WHAT YOU SHOULD DO = Update the entries from the line containing "The width and height of the screenshot is (1630, 1022)." through the line containing "center [604, 67].", inclusive, by changing "Find the location of" to "Give the position of" and keeping everything else the same. Return only those lines.

DATASET ROWS =

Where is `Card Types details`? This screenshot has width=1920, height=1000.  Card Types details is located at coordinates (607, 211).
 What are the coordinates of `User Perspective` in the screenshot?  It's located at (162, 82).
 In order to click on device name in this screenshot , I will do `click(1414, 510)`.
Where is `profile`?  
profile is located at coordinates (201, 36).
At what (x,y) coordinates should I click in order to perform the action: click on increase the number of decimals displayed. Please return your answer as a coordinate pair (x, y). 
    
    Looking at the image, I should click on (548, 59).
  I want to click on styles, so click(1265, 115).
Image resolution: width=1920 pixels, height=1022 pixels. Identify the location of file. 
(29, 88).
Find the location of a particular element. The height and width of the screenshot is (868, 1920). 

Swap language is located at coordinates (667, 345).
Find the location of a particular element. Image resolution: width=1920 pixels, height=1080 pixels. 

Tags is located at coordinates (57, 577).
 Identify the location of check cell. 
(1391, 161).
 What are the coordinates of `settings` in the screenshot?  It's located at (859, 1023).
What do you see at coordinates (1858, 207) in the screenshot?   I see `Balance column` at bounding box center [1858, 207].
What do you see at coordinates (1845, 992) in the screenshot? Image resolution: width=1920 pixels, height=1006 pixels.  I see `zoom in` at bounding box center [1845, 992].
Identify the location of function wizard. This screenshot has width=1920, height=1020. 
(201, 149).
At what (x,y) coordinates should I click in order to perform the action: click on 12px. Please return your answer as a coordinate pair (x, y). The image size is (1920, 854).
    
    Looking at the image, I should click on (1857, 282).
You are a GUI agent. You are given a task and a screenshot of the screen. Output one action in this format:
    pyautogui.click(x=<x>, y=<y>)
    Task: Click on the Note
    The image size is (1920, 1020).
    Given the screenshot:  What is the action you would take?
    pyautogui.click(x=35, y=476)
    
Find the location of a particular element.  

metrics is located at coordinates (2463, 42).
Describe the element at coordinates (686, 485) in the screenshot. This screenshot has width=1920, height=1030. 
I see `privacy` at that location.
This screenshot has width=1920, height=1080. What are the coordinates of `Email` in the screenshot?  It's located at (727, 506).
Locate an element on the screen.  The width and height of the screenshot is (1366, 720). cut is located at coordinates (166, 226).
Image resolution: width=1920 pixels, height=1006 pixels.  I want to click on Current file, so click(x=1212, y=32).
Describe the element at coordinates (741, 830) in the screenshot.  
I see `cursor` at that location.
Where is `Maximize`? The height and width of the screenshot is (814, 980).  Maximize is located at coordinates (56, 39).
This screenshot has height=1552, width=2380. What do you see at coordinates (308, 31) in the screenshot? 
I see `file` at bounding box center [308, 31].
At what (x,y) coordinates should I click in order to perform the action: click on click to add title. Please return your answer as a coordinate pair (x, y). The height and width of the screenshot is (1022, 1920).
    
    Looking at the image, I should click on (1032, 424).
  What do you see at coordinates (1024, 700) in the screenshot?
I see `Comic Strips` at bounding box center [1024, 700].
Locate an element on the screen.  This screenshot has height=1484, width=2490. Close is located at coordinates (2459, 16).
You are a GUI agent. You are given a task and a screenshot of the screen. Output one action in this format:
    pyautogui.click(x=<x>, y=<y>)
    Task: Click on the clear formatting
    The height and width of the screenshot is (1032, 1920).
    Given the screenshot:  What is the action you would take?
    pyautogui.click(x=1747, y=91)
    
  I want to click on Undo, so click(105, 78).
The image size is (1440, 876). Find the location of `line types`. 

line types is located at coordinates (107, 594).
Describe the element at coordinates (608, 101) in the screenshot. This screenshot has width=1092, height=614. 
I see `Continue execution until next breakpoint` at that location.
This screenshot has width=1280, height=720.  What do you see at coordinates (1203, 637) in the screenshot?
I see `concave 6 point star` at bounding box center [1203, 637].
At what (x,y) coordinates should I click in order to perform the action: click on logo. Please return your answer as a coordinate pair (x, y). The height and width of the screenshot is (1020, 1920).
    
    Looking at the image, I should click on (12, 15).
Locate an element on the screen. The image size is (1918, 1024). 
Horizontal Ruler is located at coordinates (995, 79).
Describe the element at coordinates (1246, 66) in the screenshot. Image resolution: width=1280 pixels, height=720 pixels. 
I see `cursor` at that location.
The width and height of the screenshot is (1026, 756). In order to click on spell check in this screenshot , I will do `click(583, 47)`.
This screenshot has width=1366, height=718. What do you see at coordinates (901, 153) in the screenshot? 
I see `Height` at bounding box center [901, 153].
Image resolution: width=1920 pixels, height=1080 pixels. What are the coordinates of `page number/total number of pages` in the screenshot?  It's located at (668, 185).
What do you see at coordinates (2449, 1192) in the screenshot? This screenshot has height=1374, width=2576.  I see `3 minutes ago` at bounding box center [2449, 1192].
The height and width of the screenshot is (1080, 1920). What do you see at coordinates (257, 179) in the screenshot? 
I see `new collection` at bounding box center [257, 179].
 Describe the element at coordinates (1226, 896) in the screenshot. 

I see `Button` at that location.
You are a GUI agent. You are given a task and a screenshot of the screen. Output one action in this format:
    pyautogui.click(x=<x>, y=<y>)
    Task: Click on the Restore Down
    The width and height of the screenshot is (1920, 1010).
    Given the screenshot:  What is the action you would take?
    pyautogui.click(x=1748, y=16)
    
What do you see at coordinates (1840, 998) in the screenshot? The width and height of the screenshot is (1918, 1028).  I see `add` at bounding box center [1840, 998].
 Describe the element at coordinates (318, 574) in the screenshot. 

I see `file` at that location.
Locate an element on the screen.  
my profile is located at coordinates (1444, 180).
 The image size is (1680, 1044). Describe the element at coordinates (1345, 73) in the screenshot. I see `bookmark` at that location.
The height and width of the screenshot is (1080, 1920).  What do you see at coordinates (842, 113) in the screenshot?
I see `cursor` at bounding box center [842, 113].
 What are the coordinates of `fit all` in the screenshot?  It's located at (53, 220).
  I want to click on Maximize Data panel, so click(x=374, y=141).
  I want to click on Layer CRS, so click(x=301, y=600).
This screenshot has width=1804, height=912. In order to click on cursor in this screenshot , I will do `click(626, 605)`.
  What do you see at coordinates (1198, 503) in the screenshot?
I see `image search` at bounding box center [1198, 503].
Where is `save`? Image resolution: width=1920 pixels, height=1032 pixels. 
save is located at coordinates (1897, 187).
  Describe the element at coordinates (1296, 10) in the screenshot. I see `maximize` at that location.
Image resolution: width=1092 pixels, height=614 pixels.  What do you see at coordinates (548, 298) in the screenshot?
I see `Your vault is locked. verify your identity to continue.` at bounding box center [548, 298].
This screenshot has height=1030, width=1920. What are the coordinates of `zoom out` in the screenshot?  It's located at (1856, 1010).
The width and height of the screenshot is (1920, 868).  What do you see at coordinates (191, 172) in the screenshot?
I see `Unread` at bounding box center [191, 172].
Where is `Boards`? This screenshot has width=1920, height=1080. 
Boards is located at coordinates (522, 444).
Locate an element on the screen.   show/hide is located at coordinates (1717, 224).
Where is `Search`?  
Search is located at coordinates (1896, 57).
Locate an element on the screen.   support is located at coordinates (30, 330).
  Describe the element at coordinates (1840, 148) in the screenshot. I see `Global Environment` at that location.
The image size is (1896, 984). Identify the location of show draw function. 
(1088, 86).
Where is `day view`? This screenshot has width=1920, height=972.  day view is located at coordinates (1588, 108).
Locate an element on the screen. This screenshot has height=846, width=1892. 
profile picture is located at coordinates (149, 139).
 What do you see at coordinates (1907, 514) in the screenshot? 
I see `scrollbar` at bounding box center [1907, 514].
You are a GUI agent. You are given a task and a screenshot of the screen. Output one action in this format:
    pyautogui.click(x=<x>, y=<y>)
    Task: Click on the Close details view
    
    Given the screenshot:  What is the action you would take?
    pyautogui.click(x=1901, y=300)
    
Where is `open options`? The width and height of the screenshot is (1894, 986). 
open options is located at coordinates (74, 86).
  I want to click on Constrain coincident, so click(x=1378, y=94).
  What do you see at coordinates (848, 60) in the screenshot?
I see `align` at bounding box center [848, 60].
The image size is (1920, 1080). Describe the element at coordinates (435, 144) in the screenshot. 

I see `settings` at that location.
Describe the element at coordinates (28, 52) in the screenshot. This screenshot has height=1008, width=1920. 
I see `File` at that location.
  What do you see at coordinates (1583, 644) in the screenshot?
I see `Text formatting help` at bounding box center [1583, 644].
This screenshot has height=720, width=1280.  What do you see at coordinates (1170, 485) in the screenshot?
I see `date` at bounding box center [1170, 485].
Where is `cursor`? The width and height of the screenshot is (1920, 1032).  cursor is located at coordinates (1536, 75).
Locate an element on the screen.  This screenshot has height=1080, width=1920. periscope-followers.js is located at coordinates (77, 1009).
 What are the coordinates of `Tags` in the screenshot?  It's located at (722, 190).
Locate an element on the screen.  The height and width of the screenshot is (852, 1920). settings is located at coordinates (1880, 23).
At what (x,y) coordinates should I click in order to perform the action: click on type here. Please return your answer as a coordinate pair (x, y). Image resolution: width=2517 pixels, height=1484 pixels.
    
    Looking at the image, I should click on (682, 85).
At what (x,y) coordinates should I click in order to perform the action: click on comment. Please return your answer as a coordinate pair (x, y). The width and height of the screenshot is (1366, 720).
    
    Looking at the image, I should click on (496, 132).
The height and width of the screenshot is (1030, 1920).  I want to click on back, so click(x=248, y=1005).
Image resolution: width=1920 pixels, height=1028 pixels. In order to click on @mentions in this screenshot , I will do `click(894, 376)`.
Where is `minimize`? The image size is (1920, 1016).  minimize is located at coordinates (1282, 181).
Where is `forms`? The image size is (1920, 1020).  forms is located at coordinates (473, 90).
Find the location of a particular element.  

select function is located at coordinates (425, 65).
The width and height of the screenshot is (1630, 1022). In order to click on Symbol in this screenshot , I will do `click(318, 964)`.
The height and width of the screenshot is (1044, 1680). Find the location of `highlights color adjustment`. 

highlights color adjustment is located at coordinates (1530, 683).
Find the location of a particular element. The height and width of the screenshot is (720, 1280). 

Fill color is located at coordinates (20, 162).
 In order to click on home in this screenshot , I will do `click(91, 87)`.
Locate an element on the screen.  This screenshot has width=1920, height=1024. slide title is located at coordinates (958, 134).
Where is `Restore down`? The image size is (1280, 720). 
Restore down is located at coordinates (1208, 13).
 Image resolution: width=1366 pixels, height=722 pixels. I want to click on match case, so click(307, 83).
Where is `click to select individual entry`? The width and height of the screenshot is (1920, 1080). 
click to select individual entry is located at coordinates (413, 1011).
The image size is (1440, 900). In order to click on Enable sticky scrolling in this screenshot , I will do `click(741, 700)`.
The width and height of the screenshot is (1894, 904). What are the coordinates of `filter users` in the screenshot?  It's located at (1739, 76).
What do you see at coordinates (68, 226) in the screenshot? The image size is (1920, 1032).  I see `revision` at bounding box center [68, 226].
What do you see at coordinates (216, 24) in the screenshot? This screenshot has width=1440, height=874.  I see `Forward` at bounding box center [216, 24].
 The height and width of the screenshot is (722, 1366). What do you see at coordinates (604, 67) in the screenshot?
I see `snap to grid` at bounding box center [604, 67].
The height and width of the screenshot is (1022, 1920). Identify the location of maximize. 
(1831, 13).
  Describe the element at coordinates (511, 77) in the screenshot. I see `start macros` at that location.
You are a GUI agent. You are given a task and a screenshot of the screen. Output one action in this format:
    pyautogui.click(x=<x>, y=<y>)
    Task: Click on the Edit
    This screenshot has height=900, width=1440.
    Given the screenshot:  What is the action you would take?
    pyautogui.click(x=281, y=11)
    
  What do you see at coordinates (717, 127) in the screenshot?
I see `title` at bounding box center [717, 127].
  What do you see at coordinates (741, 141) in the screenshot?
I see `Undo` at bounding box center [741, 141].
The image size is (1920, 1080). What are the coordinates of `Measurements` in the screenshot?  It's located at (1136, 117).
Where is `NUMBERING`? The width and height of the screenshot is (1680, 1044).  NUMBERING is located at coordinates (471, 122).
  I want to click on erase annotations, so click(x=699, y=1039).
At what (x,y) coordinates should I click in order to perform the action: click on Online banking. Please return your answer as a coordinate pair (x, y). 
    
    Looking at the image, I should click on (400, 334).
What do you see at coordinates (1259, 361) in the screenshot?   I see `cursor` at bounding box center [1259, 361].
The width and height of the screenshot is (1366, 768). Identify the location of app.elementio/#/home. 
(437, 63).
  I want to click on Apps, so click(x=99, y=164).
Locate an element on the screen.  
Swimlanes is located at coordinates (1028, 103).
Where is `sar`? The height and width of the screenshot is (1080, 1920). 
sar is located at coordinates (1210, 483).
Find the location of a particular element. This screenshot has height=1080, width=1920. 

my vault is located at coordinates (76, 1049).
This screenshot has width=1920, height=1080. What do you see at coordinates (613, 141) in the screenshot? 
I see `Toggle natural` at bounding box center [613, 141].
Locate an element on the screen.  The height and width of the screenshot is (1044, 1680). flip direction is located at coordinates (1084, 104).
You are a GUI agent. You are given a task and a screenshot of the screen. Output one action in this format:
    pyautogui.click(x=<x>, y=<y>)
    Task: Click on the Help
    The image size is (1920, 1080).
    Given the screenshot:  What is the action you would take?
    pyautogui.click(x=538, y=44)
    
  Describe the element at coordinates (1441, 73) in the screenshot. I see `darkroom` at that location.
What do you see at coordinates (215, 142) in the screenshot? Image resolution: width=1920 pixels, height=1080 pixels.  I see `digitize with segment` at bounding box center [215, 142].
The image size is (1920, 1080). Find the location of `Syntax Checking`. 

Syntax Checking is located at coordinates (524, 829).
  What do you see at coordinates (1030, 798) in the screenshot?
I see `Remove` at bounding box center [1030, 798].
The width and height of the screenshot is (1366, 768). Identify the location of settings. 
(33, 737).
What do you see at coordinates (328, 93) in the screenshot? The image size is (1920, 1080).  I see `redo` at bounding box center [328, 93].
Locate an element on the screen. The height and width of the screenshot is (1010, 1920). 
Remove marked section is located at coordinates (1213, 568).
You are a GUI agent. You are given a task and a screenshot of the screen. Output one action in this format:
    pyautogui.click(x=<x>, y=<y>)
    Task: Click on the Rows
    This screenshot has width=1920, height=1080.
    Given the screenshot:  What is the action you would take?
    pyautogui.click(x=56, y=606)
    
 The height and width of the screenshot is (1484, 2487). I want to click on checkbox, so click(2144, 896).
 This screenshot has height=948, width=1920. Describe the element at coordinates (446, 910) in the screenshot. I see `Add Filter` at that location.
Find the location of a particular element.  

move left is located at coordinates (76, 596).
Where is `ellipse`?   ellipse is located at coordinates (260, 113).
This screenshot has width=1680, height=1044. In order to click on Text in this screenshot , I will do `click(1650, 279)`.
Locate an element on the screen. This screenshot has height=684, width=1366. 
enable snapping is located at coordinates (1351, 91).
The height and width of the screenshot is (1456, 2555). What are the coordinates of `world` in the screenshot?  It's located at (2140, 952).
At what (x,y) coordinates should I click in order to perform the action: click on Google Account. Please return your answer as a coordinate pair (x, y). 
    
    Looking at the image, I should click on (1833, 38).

EXERCISE OUTPUT =
The width and height of the screenshot is (1630, 1022). In order to click on Symbol in this screenshot , I will do `click(318, 964)`.
The height and width of the screenshot is (1044, 1680). Give the position of `highlights color adjustment`. 

highlights color adjustment is located at coordinates (1530, 683).
Give the position of a particular element. The height and width of the screenshot is (720, 1280). 

Fill color is located at coordinates (20, 162).
 In order to click on home in this screenshot , I will do `click(91, 87)`.
Locate an element on the screen.  This screenshot has width=1920, height=1024. slide title is located at coordinates (958, 134).
Where is `Restore down`? The image size is (1280, 720). 
Restore down is located at coordinates (1208, 13).
 Image resolution: width=1366 pixels, height=722 pixels. I want to click on match case, so click(307, 83).
Where is `click to select individual entry`? The width and height of the screenshot is (1920, 1080). 
click to select individual entry is located at coordinates (413, 1011).
The image size is (1440, 900). In order to click on Enable sticky scrolling in this screenshot , I will do `click(741, 700)`.
The width and height of the screenshot is (1894, 904). What are the coordinates of `filter users` in the screenshot?  It's located at (1739, 76).
What do you see at coordinates (68, 226) in the screenshot? The image size is (1920, 1032).  I see `revision` at bounding box center [68, 226].
What do you see at coordinates (216, 24) in the screenshot? This screenshot has width=1440, height=874.  I see `Forward` at bounding box center [216, 24].
 The height and width of the screenshot is (722, 1366). What do you see at coordinates (604, 67) in the screenshot?
I see `snap to grid` at bounding box center [604, 67].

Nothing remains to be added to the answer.